Role Overview
We are looking for an experienced Senior Site Reliability Engineer to join our Professional Services team and deliver Software and DevSecOps projects. You will report to a Site Reliability Engineering Manager.
SRE / DevOps is one of our core competencies. You will be part of a highly-skilled team that continuously innovates and delivers high-value solutions to clients across various industries on all public clouds (AWS, Azure, GCP, etc.). Technologies we work with daily include Kubernetes, Helm, Terraform, and GitOps, just to name a few.
What You Will Be Doing
Enablement & RelOps Culture
- Implement the Observability Ladder: Guide teams from basic monitoring to high-signal metric tracking. Work with product teams to define SLAs, SLIs, and SLOs, and build dashboards that track specific error budgets.
- Empower Product Teams: Build frameworks and deployment tooling (e.g., CI/CD, internal tooling integrations) that allow teams to make data-driven decisions on deployment safety and automate rollbacks when error budgets are depleted.
- Champion Reliability: Drive a blameless post-mortem culture focused on actionable takeaways, system improvements, and measurable metrics (MTBF, MTTR).
Frameworks & Automation
- Standardised Alerting & On-Call: Continuously improve company-wide alerting and on-call frameworks to reduce alert fatigue, ensuring alerts are highly actionable and symptom-based.
- Disaster Recovery: Drive evolution of DR strategies from manual processes into fully automated runbooks-as-code, allowing teams to prove and improve service recoverability through autonomous, evidence-based testing.
- Eliminate Toil: Develop systems, automations, and tooling for pre- and post-deployment verification, ensuring our hands-off reliability vision becomes a production reality, via Python (or similar).
- Reliability-as-Code: Lead the drive to manage our entire reliability suite through IaC. Use Terraform to architect, deploy, and configure our observability stack including ELK, Grafana, Loki, Prometheus, and Tracing.
Expected Output for the Role
- Automate Azure infrastructure provisioning and configuration using PowerShell, YAML, and Bicep.
- Monitor and troubleshoot issues in the Azure environment, including network, storage, and compute resources.
- Deploy and manage Azure Databricks infrastructure for data processing and analytics.
- Attend to support tickets, which may arise due to product components not functioning as expected.
- Develop and maintain technical support documentation of the product.
- Promote innovations to support business requirements through activities that test, pilot, and implement innovative concepts.
- Responsible for supporting and troubleshooting DevOps tools and processes for stakeholders.
About You
For us to achieve our ambitious vision together as a team, it is important for our Martians to lead at all levels, be self-starters who take initiative, and put their hands up for challenging tasks.

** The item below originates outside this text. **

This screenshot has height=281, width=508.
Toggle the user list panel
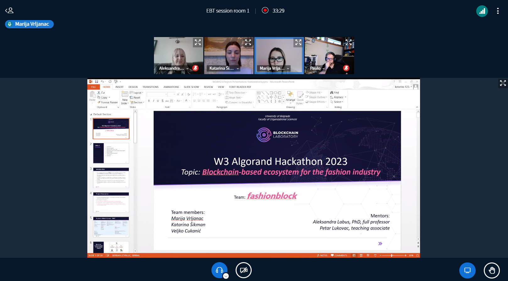[x=9, y=11]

A growth mindset is important to us and we encourage all our Martians to openly share knowledge, support and help each other, ask questions, get creative with new technologies, and learn from setbacks.
Becoming a Martian Means:
- Comfortably working and learning from a fully remote, culturally diverse team based predominantly in South Africa, Kenya, Nigeria, and Ghana.
- Being an open, honest, and respectful communicator.
- You enjoy asking questions, identifying areas of improvement, and proposing solutions, no matter your job title or whether you have been with us for a day, a month, or years!
- You are comfortable taking initiative and operating independently.
- You thrive in a fast-paced environment, where change is constant.
- You find it exciting to work with various clients, from different industries, each with a different problem for you and your team to solve.
- Intentionally sharing tech and industry trends that excite you with your peers.
- Seeking continuous feedback and actively taking steps to continuously grow personally and professionally.
What You Get By Joining Us
- Become a member of a team where we value each individual's contribution from day 1 and empower you to make suggestions, get involved, and do what you love most!
- Flexibility and the freedom to work remotely.
- Work-life balance where you are not expected to work over weekends or after hours.
- A forward-thinking remote company that knows how important it is to stay connected as one team, by providing virtual social platforms for employee engagement.
- A monthly work from home allowance which you can use to set yourself up to work comfortably from home. Whether that is pens, notebooks, new headphones, or work snacks!
- A MacBook or Windows laptop for you to do your best work on.
- Become part of a team of exceptionally clever and talented people who like to share their knowledge and learnings.
- We support your career growth and love to celebrate your successes and advancement!